[[ DATASET RECORDS, beginning ]]
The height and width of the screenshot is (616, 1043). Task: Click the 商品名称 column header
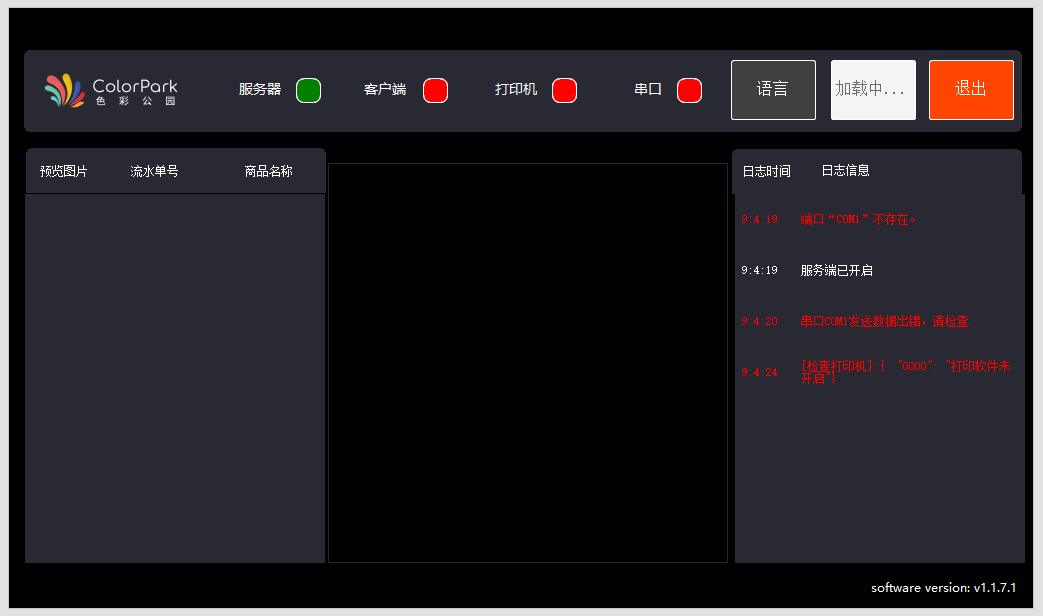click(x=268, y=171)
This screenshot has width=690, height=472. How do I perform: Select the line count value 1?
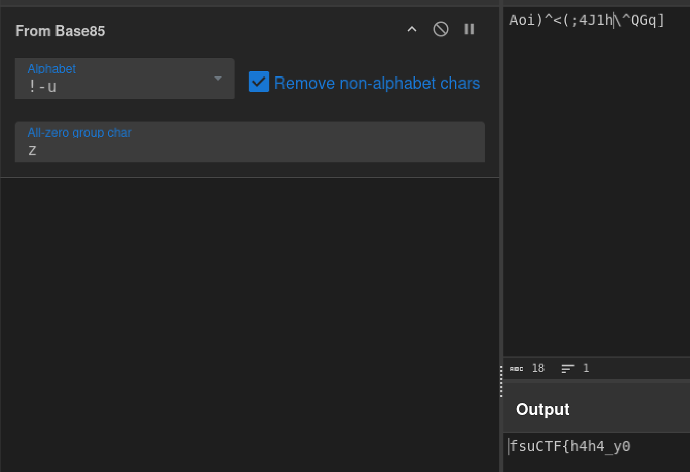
[[ DATASET RECORDS, end ]]
[[ DATASET RECORDS, beginning ]]
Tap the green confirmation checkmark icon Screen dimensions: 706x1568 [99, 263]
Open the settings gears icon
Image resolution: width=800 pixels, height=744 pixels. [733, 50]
[[ DATASET RECORDS, end ]]
[[ DATASET RECORDS, beginning ]]
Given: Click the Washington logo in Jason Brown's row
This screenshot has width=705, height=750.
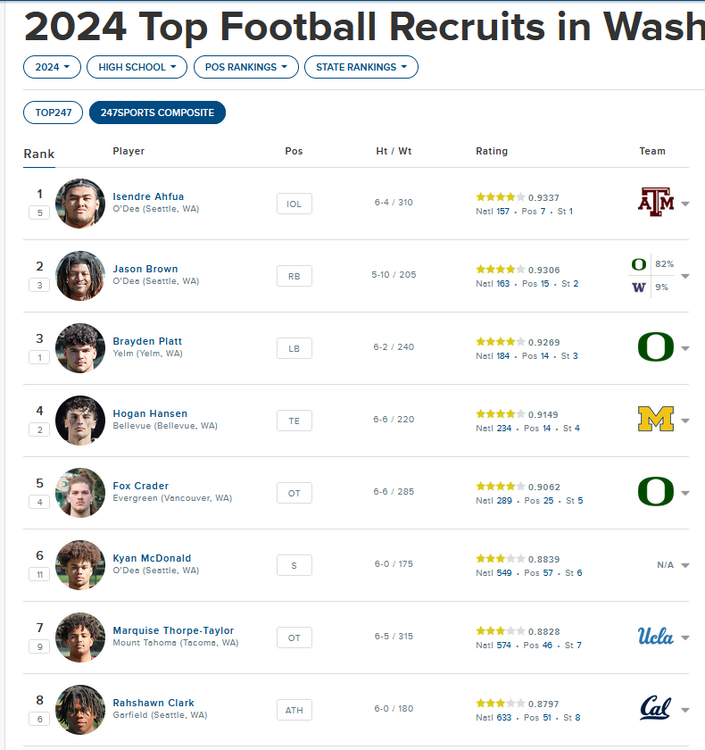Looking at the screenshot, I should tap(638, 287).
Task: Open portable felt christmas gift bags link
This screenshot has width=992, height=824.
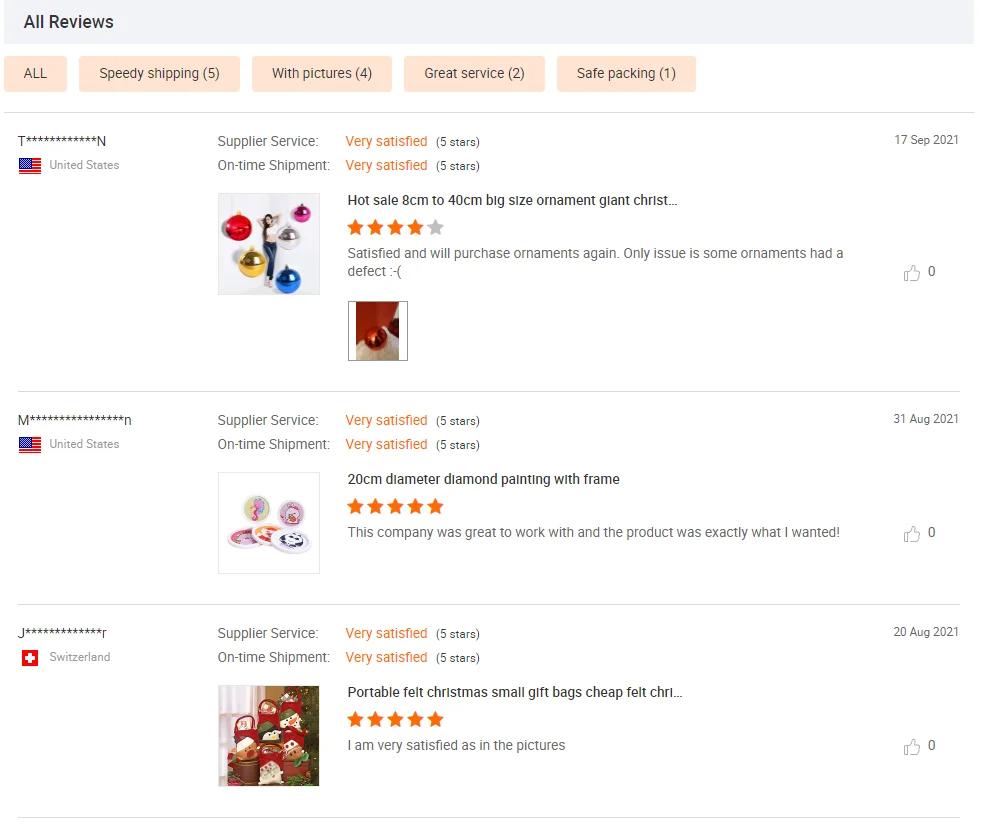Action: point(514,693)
[[ DATASET RECORDS, end ]]
● GOAL OF THE EXERCISE: What belongs in the answer is each line above from the line with "The height and" to the line with "This screenshot has width=690, height=472.", inclusive, reproduced exactly and free of pictures.

● TASK RESPONSE:
The height and width of the screenshot is (616, 1043). Task: Click the 商品名称 column header
click(x=268, y=171)
This screenshot has width=690, height=472. How do I perform: Select the line count value 1?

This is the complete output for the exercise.